Check out these Czech ronja installs.

http://images.twibright.com/tns/7a3.html


----------



## MDShunk (Jan 7, 2007)

My real question is can one wireless bridge "connect" with two different wifi signals at the same time?


----------



## GrayHair (Jan 14, 2013)

My initial reaction was "no", but googling "multipoint wireless bridge" has me rethinking things. For example:

http://kb.netgear.com/app/answers/d...ting,-point-to-point,-and-point-to-multipoint


----------



## RatherHandsome (Aug 16, 2015)

Internet connection and wireless router in building 1.
Access points in building 2 and 3.
Antenna's sized to the distance.


----------



## Rowdy (Mar 26, 2010)

Take a look at ruckus wireless. Their zone flex 7731 Is probably exactly what you want.

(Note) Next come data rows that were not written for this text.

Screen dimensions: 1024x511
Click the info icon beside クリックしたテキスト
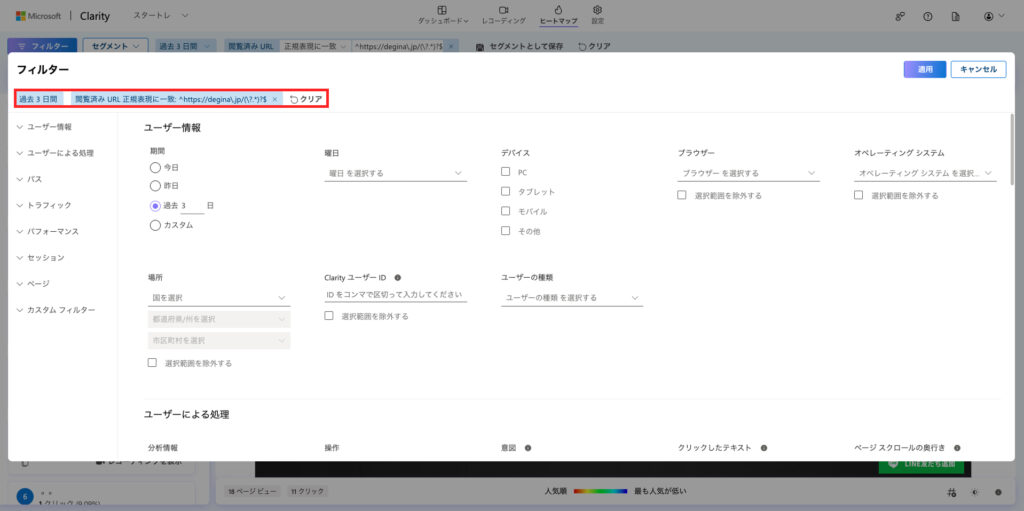[x=762, y=448]
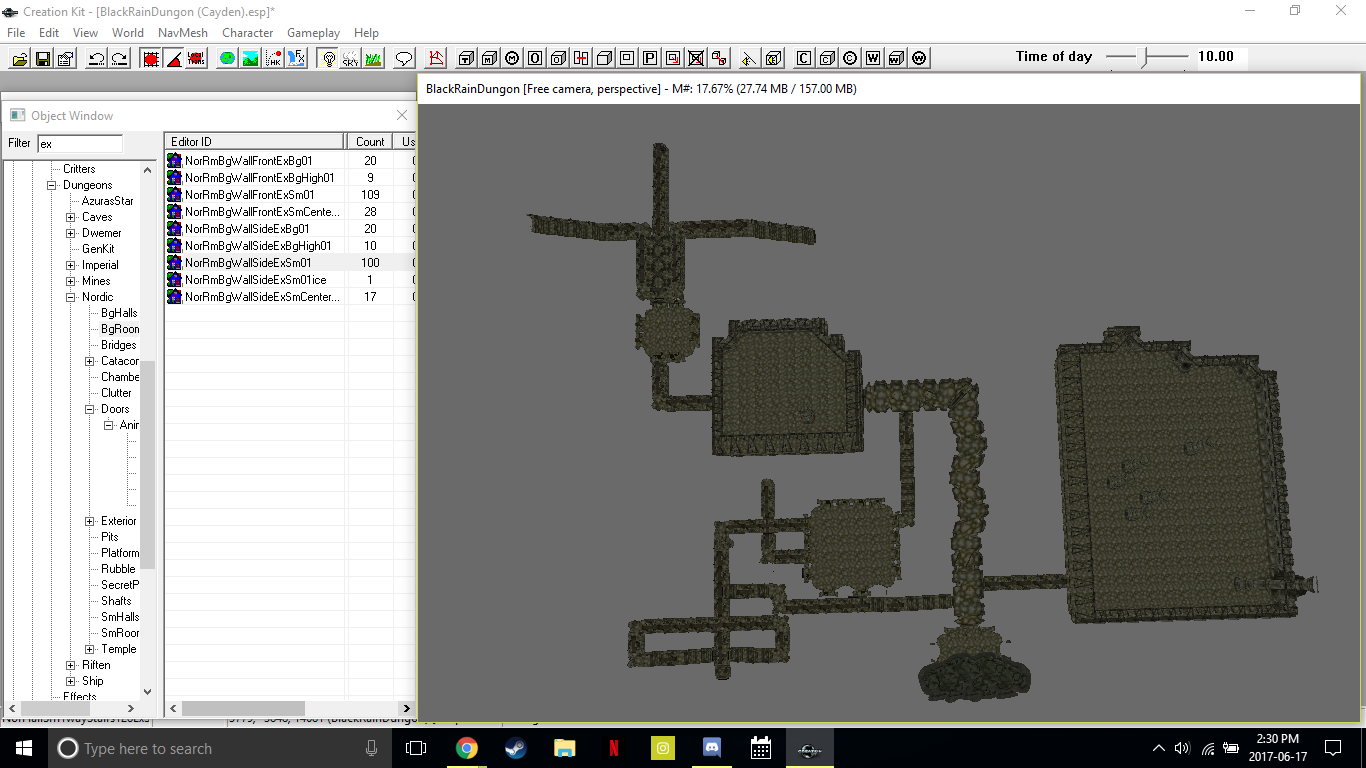Image resolution: width=1366 pixels, height=768 pixels.
Task: Open the dialogue speech bubble icon
Action: point(404,59)
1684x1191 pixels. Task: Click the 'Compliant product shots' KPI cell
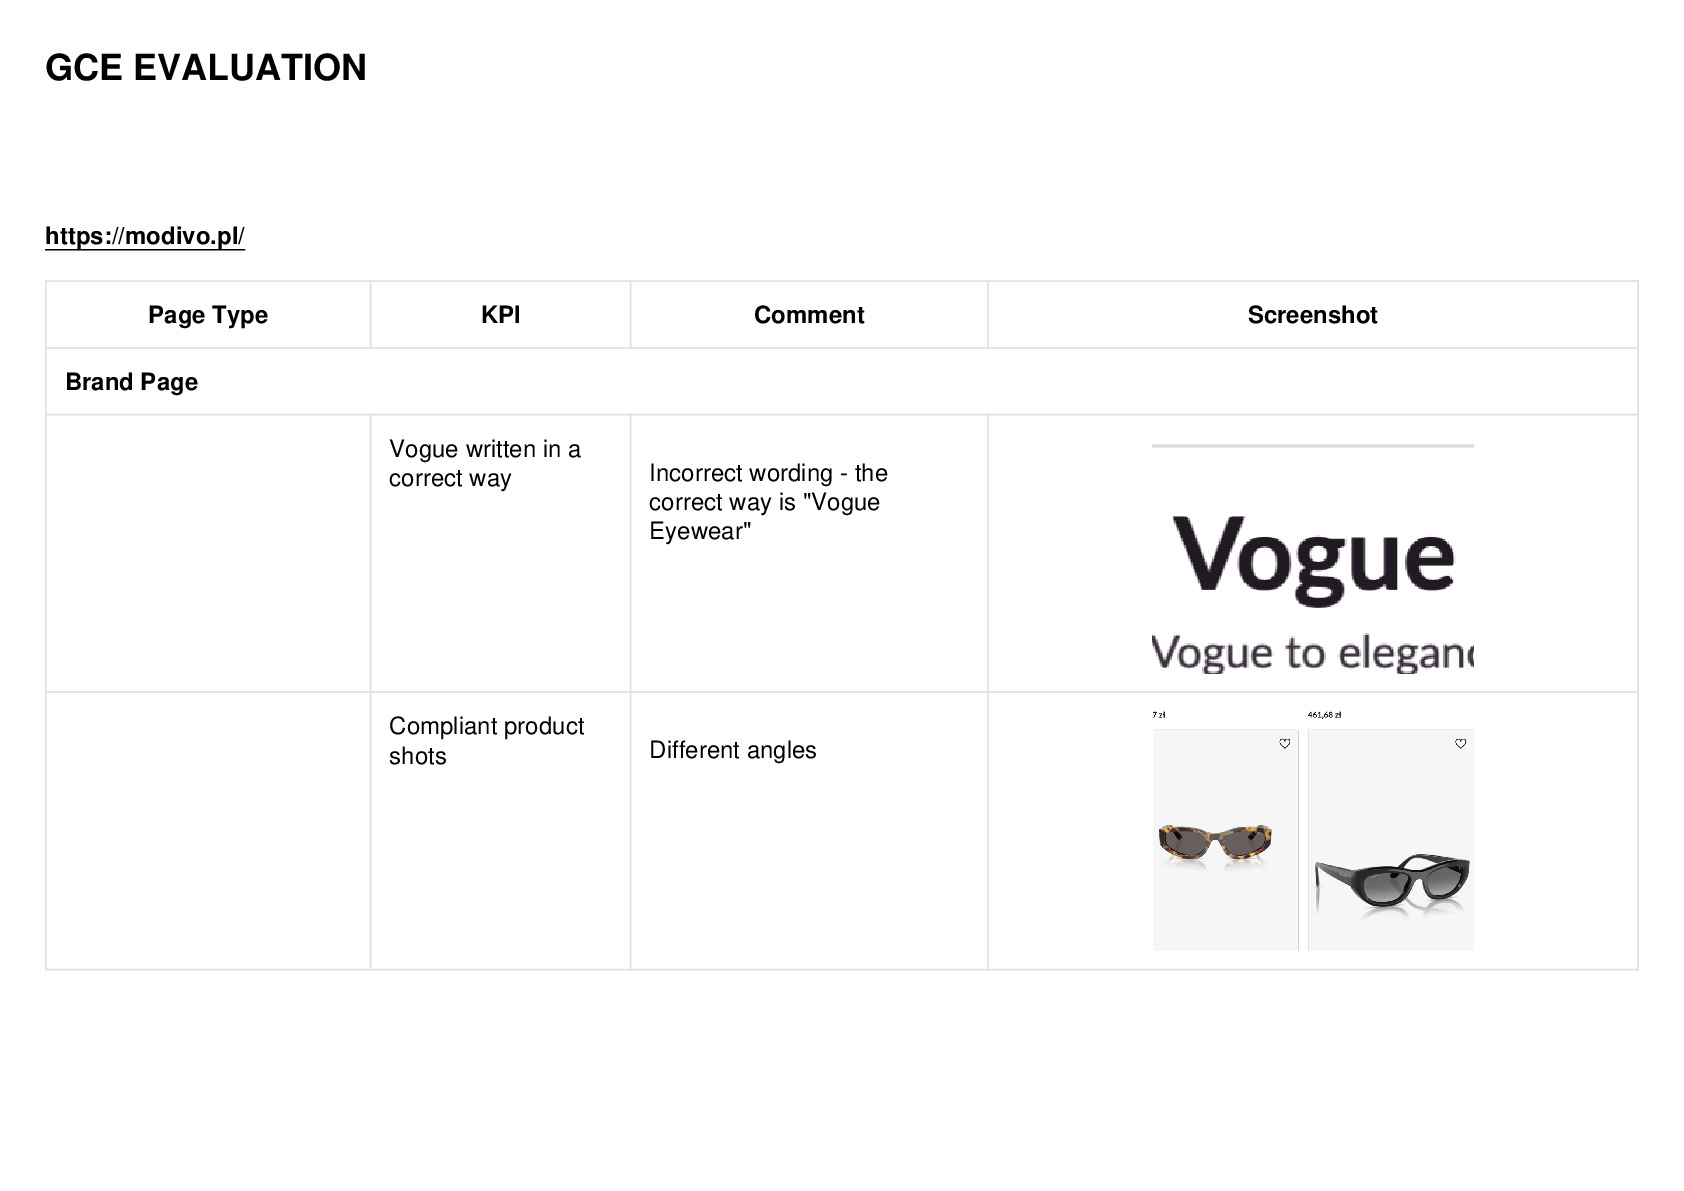pyautogui.click(x=500, y=831)
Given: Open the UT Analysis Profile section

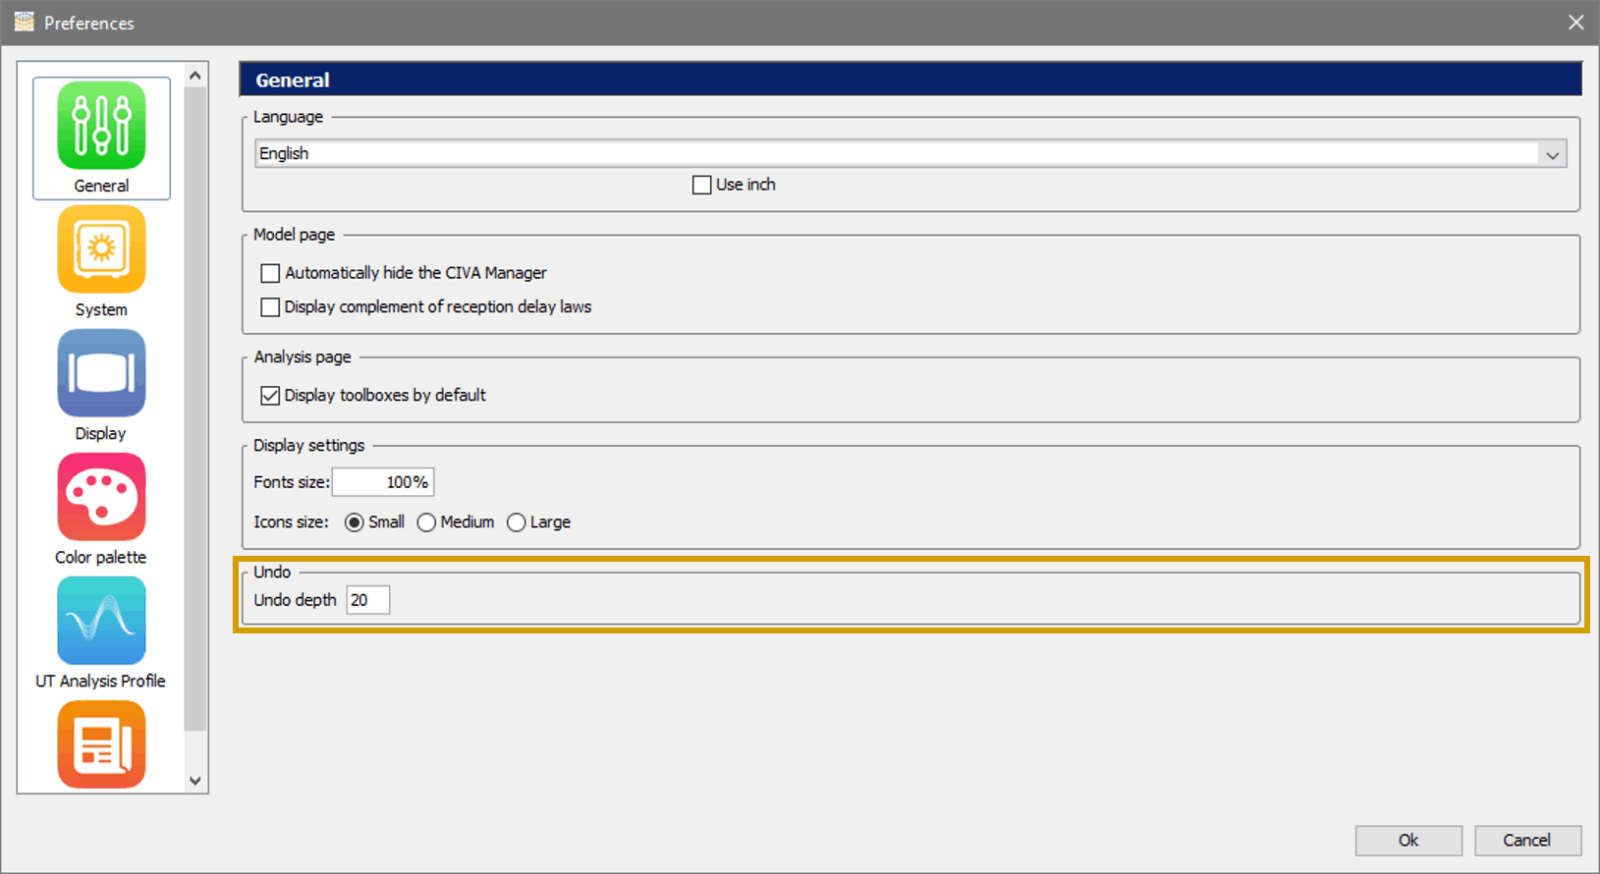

I wouldn't recommend them for any serious distances, but for short building to building stuff they are great. Also a lot easier to setup if you are not as tech savy


----------



## Dawizman (Mar 10, 2012)

Point to point wireless links would work much more reliably. A few ubiquity nanobeam 5 ac (NBE-5AC-19) would work very well in this situation.


----------



## triden (Jun 13, 2012)

Don't do it. The philosophy of use for 802.11 standards is for local hotspotting only - for many reasons that I don't want to get into. If you want to link multiple buildings, I recommend a point-to-multipoint radio and two subscriber units running proprietary protocols. Something like this should be your go-to for this application: https://www.ligowave.com/products/dlb-5

This would be a fun project for you and very easy to set up. The hardware is also relatively inexpensive to do it properly.


----------



## Southeast Power (Jan 18, 2009)

MDShunk said:


> My real question is can one wireless bridge "connect" with two different wifi signals at the same time?


I think we are getting hung up here on the difference between transmitting data and using data.

Marc, can the question also be this:
Both my next door neighbor and I have WIFI. Can I send him data directly? Can we share files? Can I send him a movie I have in a file?


----------



## splatz (May 23, 2015)

The devices I use can be configured as wireless access points or wireless stations. You'd configure the one at the mother ship as the access point, the downstream ones as stations. 

For the distances involved, you won't need expensive gear ($500 all in), as long as you have line of sight or close to it. You can burn through a little vegetation etc. but not through a brick wall.


----------



## riverpc100 (Dec 2, 2012)

*WiFi*

With all three having their own internet you'll have 3 DHCP servers. 
You'll also need to deal with "Gateways", and possibly 3 subnets.
It can be done but with a fair amount of work. The bridging part is easy.

The easiest way might be to VPN all three together. This way all three
networks can keep their DHCP servers and be on separate subnets if needed.
Keeping the DHCP servers running makes the long run way simpler.

When the client adds new PCs and ties in a cell phone it just works.

With VPN there are 2 ways to look at this. 

1st, do you really need all 3 buildings to be locally connected ?
It would give you better bandwith but adds to the complexity.

2nd VPN the 3 buildings and rely on the cable network.
Most cable providers have a fair amount of upload speed so
as long as they are all online you're good to go.
With this method you put the VPN server in one building and
the other 2 get client VPN devices. A cheap way would be to get
3 ASUS RT-N66u routers and flash them with "shibby's" VPN firmware.

What you'd get with this setup is,
All 3 buildings would have their own internet.
They can be networked together and share files, printers, ect.

I had a 3 building VPN going for years with the same setup.
They printed to each others printers, shared the file server and 
even had network time clocks with the main software being 
on one PC in the office.
The Hardware costs were less than $400.00
If you go with VPN, look into the difference between TAP and TUN.
My solution above used TAP on one subnet.

Again, the same can be done with VPN through local WiFi but with
more work and hardware.

As far as the WiFi, Ubiquity makes a bridge called NanoStation M5.
They'll be overkill for the distance but are reliable and cheap.
But I'd stay away from that solution.


----------



## splatz (May 23, 2015)

I'd go with the point to point between buildings if at all possible, you can cancel two internet services and just use the service in the main building, and you'll get more bandwidth between the buildings that you would with VPNs. 

Of course with VPNs you won't ever have to go up on a roof when it's raining. With point to point, it's just a matter of time.


----------



## Greg (Aug 1, 2007)

Yes it can be done. It is basically a wireless WAN. I'll get with my network engineer tomorrow and ask what equipment is needed. I will promise you this it is not your average consumer grade crap.


----------